▶ _RECORDS SHOWN_:
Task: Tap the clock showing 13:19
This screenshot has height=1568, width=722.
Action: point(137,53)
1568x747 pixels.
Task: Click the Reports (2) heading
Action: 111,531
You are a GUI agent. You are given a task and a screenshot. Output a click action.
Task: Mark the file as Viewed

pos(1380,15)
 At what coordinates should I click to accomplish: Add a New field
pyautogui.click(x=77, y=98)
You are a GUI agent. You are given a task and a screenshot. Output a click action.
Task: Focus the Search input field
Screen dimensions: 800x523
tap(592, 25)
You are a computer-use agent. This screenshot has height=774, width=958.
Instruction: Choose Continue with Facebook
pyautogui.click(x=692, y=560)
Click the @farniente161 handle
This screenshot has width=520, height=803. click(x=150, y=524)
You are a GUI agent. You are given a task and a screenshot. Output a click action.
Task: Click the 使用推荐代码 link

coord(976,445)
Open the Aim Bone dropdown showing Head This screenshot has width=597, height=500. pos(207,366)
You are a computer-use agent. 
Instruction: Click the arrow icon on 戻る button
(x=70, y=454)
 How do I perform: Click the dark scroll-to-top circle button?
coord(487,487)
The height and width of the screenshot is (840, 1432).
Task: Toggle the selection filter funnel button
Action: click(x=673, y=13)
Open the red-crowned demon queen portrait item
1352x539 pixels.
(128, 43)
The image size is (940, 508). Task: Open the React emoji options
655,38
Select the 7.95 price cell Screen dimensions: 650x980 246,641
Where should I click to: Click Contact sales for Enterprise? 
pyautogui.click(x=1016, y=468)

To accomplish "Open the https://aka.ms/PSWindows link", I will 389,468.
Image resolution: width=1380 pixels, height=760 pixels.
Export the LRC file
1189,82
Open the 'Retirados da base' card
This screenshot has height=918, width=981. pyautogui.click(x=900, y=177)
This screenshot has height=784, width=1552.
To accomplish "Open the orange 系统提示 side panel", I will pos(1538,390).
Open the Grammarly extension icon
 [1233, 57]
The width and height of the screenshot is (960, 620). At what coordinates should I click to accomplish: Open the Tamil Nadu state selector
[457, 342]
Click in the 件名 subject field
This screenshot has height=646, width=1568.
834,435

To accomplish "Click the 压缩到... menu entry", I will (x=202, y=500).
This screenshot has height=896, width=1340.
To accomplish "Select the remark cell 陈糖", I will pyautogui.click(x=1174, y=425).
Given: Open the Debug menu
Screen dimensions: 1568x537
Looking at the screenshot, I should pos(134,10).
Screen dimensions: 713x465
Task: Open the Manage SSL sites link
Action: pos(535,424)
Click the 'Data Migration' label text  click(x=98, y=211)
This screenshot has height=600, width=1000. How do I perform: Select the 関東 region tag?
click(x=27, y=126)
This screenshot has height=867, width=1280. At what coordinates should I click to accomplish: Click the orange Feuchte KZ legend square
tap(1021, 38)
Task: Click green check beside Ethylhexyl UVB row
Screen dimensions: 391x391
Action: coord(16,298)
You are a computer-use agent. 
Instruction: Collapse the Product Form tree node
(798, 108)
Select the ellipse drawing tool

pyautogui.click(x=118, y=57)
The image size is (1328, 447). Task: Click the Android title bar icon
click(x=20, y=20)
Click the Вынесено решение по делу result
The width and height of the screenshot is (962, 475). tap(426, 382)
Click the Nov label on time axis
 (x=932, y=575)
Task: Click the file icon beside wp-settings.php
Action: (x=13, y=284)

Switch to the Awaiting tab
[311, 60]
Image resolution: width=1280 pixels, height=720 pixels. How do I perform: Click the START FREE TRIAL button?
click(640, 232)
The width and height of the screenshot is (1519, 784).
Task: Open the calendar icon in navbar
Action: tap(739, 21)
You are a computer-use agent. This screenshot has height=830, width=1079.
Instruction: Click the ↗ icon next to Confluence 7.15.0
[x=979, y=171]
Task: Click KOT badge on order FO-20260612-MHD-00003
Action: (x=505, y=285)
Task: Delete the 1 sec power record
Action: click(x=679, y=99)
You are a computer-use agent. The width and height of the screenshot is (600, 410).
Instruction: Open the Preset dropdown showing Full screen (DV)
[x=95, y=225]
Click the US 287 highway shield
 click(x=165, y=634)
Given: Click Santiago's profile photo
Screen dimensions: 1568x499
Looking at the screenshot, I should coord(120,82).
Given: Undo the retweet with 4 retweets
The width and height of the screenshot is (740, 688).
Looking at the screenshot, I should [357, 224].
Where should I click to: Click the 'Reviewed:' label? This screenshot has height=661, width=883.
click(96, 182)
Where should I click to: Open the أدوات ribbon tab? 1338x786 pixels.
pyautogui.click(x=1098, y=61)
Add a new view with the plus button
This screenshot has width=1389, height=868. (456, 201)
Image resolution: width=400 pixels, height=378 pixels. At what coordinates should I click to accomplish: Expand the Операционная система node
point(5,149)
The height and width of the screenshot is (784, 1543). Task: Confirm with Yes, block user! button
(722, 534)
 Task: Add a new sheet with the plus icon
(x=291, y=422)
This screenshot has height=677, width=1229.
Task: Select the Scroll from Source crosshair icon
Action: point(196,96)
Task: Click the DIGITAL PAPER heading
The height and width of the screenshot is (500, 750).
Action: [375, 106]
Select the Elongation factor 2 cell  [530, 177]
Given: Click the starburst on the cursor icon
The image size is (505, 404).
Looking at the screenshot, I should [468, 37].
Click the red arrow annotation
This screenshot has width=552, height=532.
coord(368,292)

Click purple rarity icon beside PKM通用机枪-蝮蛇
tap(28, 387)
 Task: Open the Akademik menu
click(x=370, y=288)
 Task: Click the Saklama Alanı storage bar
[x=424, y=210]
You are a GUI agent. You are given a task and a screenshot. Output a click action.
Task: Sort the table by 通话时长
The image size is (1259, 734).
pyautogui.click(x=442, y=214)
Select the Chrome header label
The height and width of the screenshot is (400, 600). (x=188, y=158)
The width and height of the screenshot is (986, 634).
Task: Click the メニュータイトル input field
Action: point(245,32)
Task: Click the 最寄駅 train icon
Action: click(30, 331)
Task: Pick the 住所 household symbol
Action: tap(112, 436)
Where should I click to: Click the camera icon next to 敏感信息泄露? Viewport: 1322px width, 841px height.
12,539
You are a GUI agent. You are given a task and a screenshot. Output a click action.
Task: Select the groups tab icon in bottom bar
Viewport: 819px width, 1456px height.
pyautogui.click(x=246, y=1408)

▶ _WORK TO BE COMPLETED_:
From the records, copy out each line that includes the string "computer".

▶ _RESPONSE TO THIS TASK_:
You are a computer-use agent. This screenshot has height=774, width=958.
You are a computer-use agent. 
You are a computer-use agent. 
You are a computer-use agent. This screenshot has height=830, width=1079.
You are a computer-use agent. The width and height of the screenshot is (600, 410).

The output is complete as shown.